Vision loss is one of the 10 most common disabilities, “EHS Today” reports, yet 90 percent of eye injuries are preventable – and winter injuries may be the most preventable.
Kleyne will discuss winter eye health and safety during the Sharon Kleyne Reports™ segment of the Sharon Kleyne Hour® Power of Water® radio show of Monday, Jan. 4, 2016. For the live show or a podcast, go to http://www.SharonKleyneHour.com.
The globally syndicated, education oriented radio show is heard weekly on VoiceAmerica (Health and Wellness, and Variety Channels) and Apple iTunes. The show is sponsored by Bio-Logic Aqua® Research Water Life Science®, founded by Kleyne and specializing in fresh water, the atmosphere, body surface evaporation and dehydration. The Research Center’s signature product for dry eye is Nature’s Tears® EyeMist®.
There are three winter factors that could impact vision, says Kleyne. First is that cold air simply can’t hold as much atmospheric water vapor (humidity) as warm air. A puddle of water around an air conditioner in summer is the result of humidity leaving the air as it cools off. Cold wind is especially dehydrating to eyes and skin. When the air is dry, the eye surface, which is 99 percent water, can lose moisture content to accelerated evaporation and become dry, dehydrated and irritated.
The second winter factor affecting the eyes, according to Kleyne, is reflected ultraviolet or UV radiation. In summer, UV radiation exposure is the result of direct exposure to sunlight. Accumulated UV radiation is a prime cause of sunburn, skin cancer and cataracts and is an excellent reason for wearing sunglasses and sunscreen in summer. Most people are unaware that on a sunny day in the snow, reflected UV radiation can also be intense and while it probably won’t cause sunburn, it can contribute to eye surface dehydration and cataracts.

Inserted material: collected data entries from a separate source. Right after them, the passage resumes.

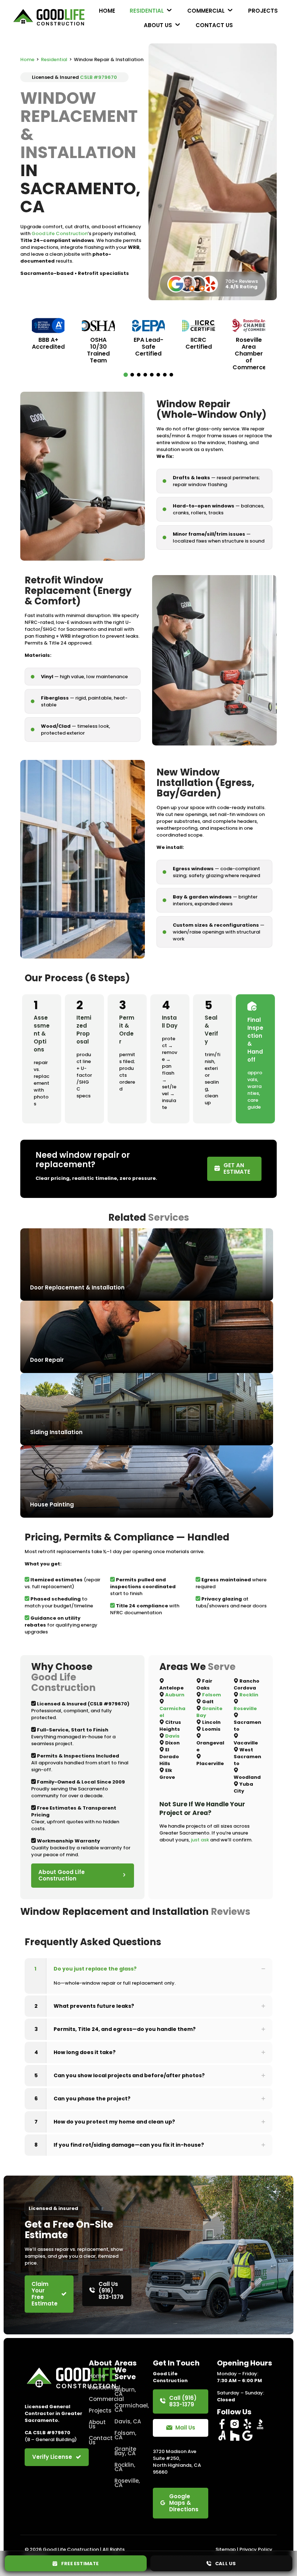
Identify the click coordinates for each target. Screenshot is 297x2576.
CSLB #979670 (98, 77)
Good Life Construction (60, 233)
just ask (200, 1839)
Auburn (174, 1694)
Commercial (97, 2399)
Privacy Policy (255, 2549)
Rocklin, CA (124, 2467)
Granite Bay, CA (125, 2451)
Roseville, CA (127, 2483)
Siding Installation (56, 1432)
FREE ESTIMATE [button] (78, 2563)
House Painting (52, 1504)
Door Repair (47, 1360)
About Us (97, 2424)
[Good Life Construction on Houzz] (235, 2436)
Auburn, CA (125, 2392)
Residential (54, 59)
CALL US (224, 2563)
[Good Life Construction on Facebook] (222, 2424)
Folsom (211, 1694)
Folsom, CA (125, 2435)
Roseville (245, 1708)
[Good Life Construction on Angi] (222, 2436)
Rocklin (248, 1694)
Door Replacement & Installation (77, 1287)
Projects (97, 2410)
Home (27, 59)
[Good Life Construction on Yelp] (247, 2424)
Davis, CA (127, 2421)
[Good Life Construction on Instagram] (235, 2424)
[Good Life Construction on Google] (247, 2436)
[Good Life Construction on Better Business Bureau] (260, 2424)
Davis (172, 1736)
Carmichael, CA (129, 2408)
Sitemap (226, 2549)
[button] (126, 375)
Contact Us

The third winter factor, Kleyne explains, is indoor air. If one takes freezing outdoor air, brings it inside and heats it up, unless the heater is also a humidifier, the forced air heat will come out very dry and dehydrating to skin and eyes. Warm dry air is even more dehydrating to eyes than cold dry air, especially when blowing in your face from a heating vent. Recirculated indoor air contains other dehydrating factors such as ambient skin flora and bacteria, in far greater amounts than fresh, outdoor air. Office buildings with sealed, insulated walls and windows are especially problematic.
The “EHS Today” article listed three primary tips to keep eyes safe in winter. Sharon Kleyne agrees with these tips and offers some additional insights.
Keep eyes moist. This can be achieved, says Kleyne, by avoiding cold wind, reflected UV radiation, low humidity rooms and heating vents. Sunglasses, regular eyeglasses and goggles keep moisture that has evaporated off the eye surface close to the eyes to slow further evaporation. A room humidifier, house plants or bowls of water will keep indoor rooms humidified.
Kleyne suggests two additional strategies for keeping eyes moist: First, drink at least eight full glasses of fresh water per day in addition to all other fluid intake. Second, whenever a high risk eye dehydration situation is encountered, apply an all water eye mist supplement using a personal hand held medical humidifying device. Nature’s Tears® EyeMist® from Kleyne’s Bio-Logic Aqua® Research Water Life Science® is an all water eye mist supplement.
Wear sunglasses in winter. This is especially true in sunshine in the snow, according to Kleyne. Sunglasses (and regular eyeglasses) also keep wind out of the eyes and hold heat and moisture close to the eyes.
Wear eyeglasses rather than contact lenses. Contact lenses are dehydrating, Kleyne explains, whereas regular eyeglasses, as noted, keep wind out of the eyes and hold heat and moisture close to the eyes.